Jason Wilson knows it all, very well. The Central Michigan senior has been a mainstay at cornerback since moving to defense before his sophomore season.

He made seven starts that year and started all 12 games as a junior in 2013. He missed two games and sat out the better part of a third this year with a hamstring injury, but otherwise, he has been a critical cog on a unit that ranks first in the Mid-American Conference in total defense, pass defense and interceptions.

Wilson and the Chippewas play a Mid-American Conference game at Eastern Michigan on Saturday (1 p.m.). A win makes CMU (5-4, 3-2 MAC) bowl eligible for the seventh time in nine years.

Not only is cornerback a highly visible position, it can also be a personal one.
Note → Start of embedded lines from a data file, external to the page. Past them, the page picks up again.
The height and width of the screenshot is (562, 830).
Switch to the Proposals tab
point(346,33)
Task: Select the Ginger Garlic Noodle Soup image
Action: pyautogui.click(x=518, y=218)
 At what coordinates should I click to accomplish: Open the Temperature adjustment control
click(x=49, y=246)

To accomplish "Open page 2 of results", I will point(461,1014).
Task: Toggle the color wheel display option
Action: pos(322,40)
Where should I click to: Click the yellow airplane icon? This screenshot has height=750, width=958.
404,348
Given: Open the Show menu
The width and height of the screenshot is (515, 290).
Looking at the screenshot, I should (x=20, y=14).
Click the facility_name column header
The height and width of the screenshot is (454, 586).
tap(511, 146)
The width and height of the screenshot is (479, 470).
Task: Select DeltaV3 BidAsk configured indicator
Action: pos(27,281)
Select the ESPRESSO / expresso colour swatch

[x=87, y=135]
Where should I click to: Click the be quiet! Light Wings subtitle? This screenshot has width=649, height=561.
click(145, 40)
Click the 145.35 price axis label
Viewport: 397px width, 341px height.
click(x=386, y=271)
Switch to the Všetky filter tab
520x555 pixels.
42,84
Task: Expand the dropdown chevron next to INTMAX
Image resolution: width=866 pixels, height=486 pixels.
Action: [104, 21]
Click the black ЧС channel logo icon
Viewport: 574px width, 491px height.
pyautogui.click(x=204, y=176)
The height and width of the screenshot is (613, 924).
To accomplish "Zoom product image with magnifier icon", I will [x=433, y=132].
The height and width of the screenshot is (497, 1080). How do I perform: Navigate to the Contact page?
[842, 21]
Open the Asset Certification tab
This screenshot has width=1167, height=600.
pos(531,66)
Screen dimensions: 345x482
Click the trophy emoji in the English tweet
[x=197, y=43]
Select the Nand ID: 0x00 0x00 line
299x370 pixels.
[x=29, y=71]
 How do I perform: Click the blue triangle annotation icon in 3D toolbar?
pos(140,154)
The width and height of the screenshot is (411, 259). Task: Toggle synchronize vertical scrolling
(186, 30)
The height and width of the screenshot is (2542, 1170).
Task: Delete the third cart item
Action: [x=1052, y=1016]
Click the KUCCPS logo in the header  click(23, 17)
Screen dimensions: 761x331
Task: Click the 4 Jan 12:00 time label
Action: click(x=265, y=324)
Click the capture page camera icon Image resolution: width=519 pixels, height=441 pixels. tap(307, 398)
If the ball is frequently coming his way, the message from the opposing team is that it has identified the corner as weak, a point at which to attack.

“As corners you take that personally, being out there on that island,” Wilson said. “You want to stop your guy.”

Case in point. In Saturday’s 20-14 win at Buffalo, Wilson defended the Bulls’ final two plays, both long passes down the sideline. Both passes fell incomplete, thanks mostly to Wilson’s defense.

“I just had to plaster on to my guy, lock on to him and not come out of coverage and try to make a play,” Wilson said.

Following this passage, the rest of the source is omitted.